Less Than Sporting
Reducing the exorbitant amounts paid to athletes and owners would help the average fan—and the government should do it.
But this kind of approach need not be restricted to taxpayer-supported stadiums. All stadiums could be forced to sell tickets to the four major sports at affordable prices. If that sounds outlandish, it’s important to keep in mind how skewed the balance of government intervention in sports, in favor of ownership, has long been. Baseball’s antitrust exemption bequeathed to the owners the privilege to avoid the kind of market competition that defines so many American industries. The last serious legislative challenge to it, in 2001, was soundly defeated, even though it proposed to affect only one portion of the exemption, that dealing with restrictions on teams’ ability to move to new locations. (That bill, the Fairness in Antitrust in National Sports, had some serious progressive bona fides, counting Congressman John Conyers and Senator Paul Wellstone as its sponsors.)

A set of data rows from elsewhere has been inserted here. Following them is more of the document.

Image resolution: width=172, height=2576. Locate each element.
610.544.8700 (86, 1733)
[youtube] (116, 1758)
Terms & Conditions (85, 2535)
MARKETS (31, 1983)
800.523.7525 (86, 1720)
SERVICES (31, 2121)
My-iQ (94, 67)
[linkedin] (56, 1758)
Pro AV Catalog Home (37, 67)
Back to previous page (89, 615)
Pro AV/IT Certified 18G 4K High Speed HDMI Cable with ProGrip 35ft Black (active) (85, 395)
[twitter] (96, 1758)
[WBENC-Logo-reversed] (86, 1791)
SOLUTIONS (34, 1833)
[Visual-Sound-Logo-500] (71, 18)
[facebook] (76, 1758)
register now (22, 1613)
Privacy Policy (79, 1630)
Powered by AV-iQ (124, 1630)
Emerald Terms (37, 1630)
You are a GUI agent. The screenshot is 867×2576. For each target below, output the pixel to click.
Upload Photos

The second ambitious intervention would affect the television market. So much of the money related to sports today is tied up in cable television contracts. In a time of dwindling mass television events, sports have proven to be among the last consistently lucrative genres. Recent sports deals that have attracted widespread headlines because of their size were tied directly to cable television money. The Los Angeles Dodgers sold for an eye-popping $2 billion because of the enormous value of an impending cable contract. And the Los Angeles Angels signed Albert Pujols for a quarter of a billion dollars because they too were counting on future cable television revenue.

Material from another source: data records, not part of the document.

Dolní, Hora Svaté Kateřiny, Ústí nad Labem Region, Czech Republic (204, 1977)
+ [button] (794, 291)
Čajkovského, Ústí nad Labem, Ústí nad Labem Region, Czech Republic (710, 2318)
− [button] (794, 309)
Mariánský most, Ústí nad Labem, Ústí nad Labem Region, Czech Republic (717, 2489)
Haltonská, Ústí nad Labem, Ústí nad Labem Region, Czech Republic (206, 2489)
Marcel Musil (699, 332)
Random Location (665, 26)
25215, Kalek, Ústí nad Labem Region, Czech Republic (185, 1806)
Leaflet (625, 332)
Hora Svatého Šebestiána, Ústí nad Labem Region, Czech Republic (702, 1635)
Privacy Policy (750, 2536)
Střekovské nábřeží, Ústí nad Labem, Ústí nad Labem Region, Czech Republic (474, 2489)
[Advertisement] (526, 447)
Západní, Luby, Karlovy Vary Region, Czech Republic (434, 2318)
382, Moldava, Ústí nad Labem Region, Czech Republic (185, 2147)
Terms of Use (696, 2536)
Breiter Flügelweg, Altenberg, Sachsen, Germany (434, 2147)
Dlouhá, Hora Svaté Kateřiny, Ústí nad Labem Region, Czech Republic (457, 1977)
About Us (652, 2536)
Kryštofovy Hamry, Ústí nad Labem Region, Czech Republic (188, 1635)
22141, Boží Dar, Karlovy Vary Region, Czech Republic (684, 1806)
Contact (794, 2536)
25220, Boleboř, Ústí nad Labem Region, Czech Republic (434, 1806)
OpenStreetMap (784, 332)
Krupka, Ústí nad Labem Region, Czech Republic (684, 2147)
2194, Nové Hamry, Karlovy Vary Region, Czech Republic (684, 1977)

If the goal is reducing sports-related money and maintaining if not improving the everyday fan’s experience, then government intervention should mandate that all sporting events should be available on local-access television. Fans should not be forced to buy expensive cable packages in order to see their local teams play—teams that, in many cases, they have already assisted through public funds. By reducing the costs of being a fan, we can also reduce the total amount of money spent on sports. The players and owners can afford it (to be clear, the amount of money that will flow to our athletes and owners would likely still surpass that in leagues overseas). And our social priorities could benefit from the adjustment.